Fue la primera mentira, mucho antes de que sintieras el pecho roto por culpa de aquel chico o la certeza de una vida distinta a la que habías planeado. Ellos traían una esperanza con olor a mandarinas, a mañanas de zapatos bajo un pino. A ellos encomendabas la noche, la falta de sueño por culpa de los nervios, el olvido del hambre porque, a veces, todo lo que necesitamos es una sorpresa que no sea abrir los ojos. Fue un niño del colegio el que te lo dijo mientras lanzaba la pelota por encima de la verja: «Los Reyes Magos son los padres». El niño desapareció de tu vida. Tú sigues esperando los regalos.

Los tres reyes vienen de muy lejos, son gente exótica. Atraviesan el mundo en camellos para visitar a un niño sin hogar. A cambio, dejan algo en todas las casas, una forma de compensar la mentira. Por esa razón, los regalos brillan, esconden un mensaje similar al del niño del colegio: «Te irás haciendo mayor, aunque no quieras». A la realidad se le va frunciendo el ceño, mientras tratas de encontrar una razón para sonreír después de tanta fiesta. Imposible dejar de mirar los regalos de los otros, el Scalextric que siempre deseaste, tu aspiración de pasar las navidades en bañador y con una piña colada.
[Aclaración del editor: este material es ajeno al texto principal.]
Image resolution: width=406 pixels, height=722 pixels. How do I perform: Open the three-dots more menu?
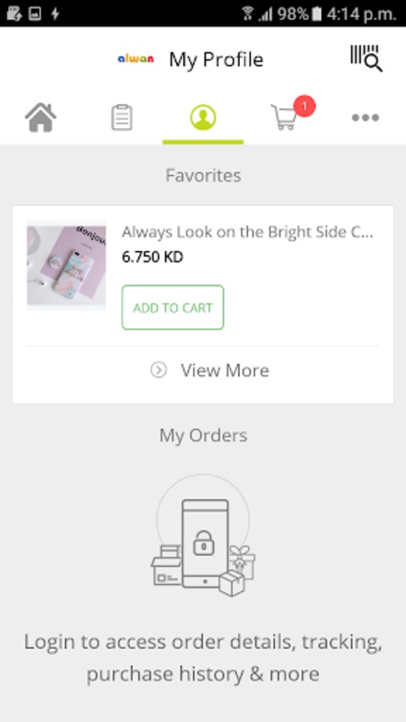(365, 117)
Hay algo de sádico en mantener esa mentira. También necesario. Primero por ti, probablemente el último de la clase en enterarse de que Melchor era tu padre, Gaspar tu madre y Baltasar alguna tía tuya. Segundo porque nunca quisiste ser el niño que envejece antes y conoce los trucos de los más mayores. La mentira es una gran bola de nieve, que crece hasta llevarse todo por delante. Y tú resistes, crees en la mentira despiadada. Por eso te comes la fruta del roscón y miras a través de la ventana de tu casa. Ahí, al fondo, agazapada, hay una luz pequeña y firme, la única manera de seguir viviendo.